Value-based care is bending the healthcare cost curve, reducing unnecessary medical costs 5.6% on average while improving care quality and patient engagement—effectively starting to achieve the long-sought triple aim. Despite easing or ending of federal mandates, commercial lines of business are investing in value-based innovation, accelerating the decline of pure fee-for-service faster than previously projected levels. Indeed, today nearly two-thirds of payment are now based on value.
These insights and more are revealed in Finding the Value: The State of Value-Based Care in 2018, a new national study of 120 payers conducted by ORC International and commissioned by Change Healthcare. Third in a series, the research follows the company’s 2014 and 2016 studies, which established a baseline for healthcare’s transition to value and made it possible for this new research to look at trends and success metrics, and drill down into operational advancements since the first study was published four years ago.
Finding the Value: The State of Value-Based Reimbursement in 2018 will help healthcare stakeholders see how payers are responding to changes and demands in an uncertain market, what reimbursement models and technology are being used, how they are being operationalized and scaled, what’s working, what’s failing, and where payers expect value-based care to be in the future. Respondents were comprised of senior executives–director level and above–across medical management, finance, technology, network management, analytics, and strategy, who were familiar with value-based care activities at their organization.
“Payers are finding the positive impact of value-based care as they scale these models—particularly episodes of care—and that’s starting to bend the cost curve in a significant way,” said Carolyn Wukitch, senior vice president and general manager, Network and Financial Management, Change Healthcare. “However, the demand to innovate at the pace of change is challenging payers. They lack satisfactory analytics and automation to better engage providers, operationalize their models, and assess effectiveness overall. And that’s why we continue to invest in the technologies and services that will help our customers have the right tools in place to speed innovation and simplify complexity, which will be the deciding factors for success in this new era.”
The research reveals 10 key value-based care trends to follow in 2018 and beyond:
1. Payers report success in reducing unnecessary medical costs as a result of their value-based care strategies. Medical cost savings topped 5.6% on average, with almost a quarter of respondents noting savings in excess of 7.5%.
2. Almost 80% of payers report improvements in care quality, while 64% report improvements in provider relationships and 73% report patient engagement improved—significant headway toward achieving the elusive “triple aim” of healthcare through value-based care initiatives.

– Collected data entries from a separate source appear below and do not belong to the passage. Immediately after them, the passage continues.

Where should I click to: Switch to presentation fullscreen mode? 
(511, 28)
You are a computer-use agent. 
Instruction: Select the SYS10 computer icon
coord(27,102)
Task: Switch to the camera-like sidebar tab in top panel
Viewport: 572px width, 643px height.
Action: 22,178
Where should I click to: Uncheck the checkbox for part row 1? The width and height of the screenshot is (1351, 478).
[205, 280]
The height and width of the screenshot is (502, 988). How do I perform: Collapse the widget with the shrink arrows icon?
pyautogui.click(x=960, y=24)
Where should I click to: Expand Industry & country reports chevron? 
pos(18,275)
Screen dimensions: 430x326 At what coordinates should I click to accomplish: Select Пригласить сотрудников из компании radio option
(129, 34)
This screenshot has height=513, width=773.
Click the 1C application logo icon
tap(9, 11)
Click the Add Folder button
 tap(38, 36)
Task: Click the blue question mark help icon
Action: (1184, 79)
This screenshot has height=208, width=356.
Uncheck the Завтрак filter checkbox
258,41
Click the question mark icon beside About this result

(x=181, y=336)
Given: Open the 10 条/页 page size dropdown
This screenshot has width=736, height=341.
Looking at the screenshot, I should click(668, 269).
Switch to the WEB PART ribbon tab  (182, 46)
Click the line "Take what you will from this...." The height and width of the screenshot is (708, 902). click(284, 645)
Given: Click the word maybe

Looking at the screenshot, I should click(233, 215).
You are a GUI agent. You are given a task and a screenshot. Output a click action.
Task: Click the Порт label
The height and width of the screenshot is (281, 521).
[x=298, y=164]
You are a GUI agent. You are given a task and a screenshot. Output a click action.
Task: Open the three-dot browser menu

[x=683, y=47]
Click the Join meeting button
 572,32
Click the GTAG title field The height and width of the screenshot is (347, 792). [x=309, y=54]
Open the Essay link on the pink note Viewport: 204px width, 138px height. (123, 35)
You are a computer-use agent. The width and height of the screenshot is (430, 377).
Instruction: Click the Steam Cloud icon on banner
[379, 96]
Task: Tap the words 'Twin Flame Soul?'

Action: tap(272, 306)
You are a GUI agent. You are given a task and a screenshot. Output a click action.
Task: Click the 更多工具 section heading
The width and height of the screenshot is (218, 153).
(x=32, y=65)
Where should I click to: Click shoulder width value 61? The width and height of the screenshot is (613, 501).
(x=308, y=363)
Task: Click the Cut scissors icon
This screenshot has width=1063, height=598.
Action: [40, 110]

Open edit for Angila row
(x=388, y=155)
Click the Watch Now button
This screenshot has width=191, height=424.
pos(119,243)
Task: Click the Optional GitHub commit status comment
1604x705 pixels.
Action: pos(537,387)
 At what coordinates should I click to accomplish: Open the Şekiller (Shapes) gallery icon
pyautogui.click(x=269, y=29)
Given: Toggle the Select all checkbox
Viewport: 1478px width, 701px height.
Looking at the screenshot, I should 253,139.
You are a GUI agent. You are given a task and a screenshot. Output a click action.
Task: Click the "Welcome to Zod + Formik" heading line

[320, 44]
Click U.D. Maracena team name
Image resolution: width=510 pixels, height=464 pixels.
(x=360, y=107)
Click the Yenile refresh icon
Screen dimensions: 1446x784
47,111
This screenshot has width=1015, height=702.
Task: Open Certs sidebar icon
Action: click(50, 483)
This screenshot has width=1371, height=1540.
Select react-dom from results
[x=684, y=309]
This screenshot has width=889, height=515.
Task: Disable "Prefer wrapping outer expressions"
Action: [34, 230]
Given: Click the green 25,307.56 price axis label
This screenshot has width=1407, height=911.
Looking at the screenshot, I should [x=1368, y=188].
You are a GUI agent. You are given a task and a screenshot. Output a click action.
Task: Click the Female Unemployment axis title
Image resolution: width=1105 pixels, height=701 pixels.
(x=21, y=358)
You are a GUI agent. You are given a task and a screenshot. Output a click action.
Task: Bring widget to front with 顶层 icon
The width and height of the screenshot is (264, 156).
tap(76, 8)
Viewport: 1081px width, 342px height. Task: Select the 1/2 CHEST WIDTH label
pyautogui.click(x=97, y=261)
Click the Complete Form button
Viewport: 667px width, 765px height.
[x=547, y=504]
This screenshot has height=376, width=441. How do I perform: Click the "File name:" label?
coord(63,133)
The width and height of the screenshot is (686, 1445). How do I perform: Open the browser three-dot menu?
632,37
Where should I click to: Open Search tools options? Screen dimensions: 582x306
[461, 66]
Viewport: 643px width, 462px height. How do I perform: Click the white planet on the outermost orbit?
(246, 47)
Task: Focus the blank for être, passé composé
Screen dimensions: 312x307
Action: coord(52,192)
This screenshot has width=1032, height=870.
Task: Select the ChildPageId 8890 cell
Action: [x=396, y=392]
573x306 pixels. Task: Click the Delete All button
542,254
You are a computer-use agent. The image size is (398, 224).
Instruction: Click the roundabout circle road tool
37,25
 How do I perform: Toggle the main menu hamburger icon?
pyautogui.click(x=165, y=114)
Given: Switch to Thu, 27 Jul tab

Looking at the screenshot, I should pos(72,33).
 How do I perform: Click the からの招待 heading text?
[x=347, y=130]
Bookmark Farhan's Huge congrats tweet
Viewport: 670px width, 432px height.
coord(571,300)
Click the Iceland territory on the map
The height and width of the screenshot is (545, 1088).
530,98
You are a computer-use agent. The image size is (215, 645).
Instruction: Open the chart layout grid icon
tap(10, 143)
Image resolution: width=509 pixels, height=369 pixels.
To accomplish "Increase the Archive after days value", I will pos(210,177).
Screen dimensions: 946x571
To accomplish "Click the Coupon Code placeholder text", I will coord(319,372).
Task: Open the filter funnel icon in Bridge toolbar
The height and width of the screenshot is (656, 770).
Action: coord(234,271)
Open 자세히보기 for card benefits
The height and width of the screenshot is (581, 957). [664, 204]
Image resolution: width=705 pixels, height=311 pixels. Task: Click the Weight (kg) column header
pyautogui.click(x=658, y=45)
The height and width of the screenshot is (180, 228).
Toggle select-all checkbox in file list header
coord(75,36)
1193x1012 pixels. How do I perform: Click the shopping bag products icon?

3. For the first time, commercial lines, not government lines of business, are leading adoption, advancement, and innovation of value-based care models and strategies.
4. Pure fee-for-service is fading faster than predicted in past studies, now accounting for only 37.2% of reimbursement, and projected to dip below 26% by 2021.
5. Innovation agility remains a problem, with only 21% of payers capable of rolling out a new episode of care program in three to six months. Over a third of payers need up to a year to launch a new program, 21% require up to 18 months, and 13% need up to 24 months or more—more than enough time for conditions to change in a fast-moving healthcare market.
6. Payers are struggling to engage providers in episode-of-care programs, with 43% to 58% reporting it is very or extremely difficult to: generate interest among providers to participate; agree on episode definitions; and gain consensus on budgets, risk/gain sharing, and performance metrics.
7. Exceptional medical cost savings are motivating 66% of payers to invest in administrative staff to support future growth of episode-of-care programs.
8. A third to half of payers find episode-of-care models very to extremely effective at improving care quality, across all types of episodes.
9. Episode models deliver savings from 5% to 5.4% on average, depending on the episode type. Some payers report savings as high as 7.5% or more.
10. Over half of payers are not very satisfied with their current value-based analytics, automation, and reporting capabilities—despite the fact that many of these are designed and developed in house.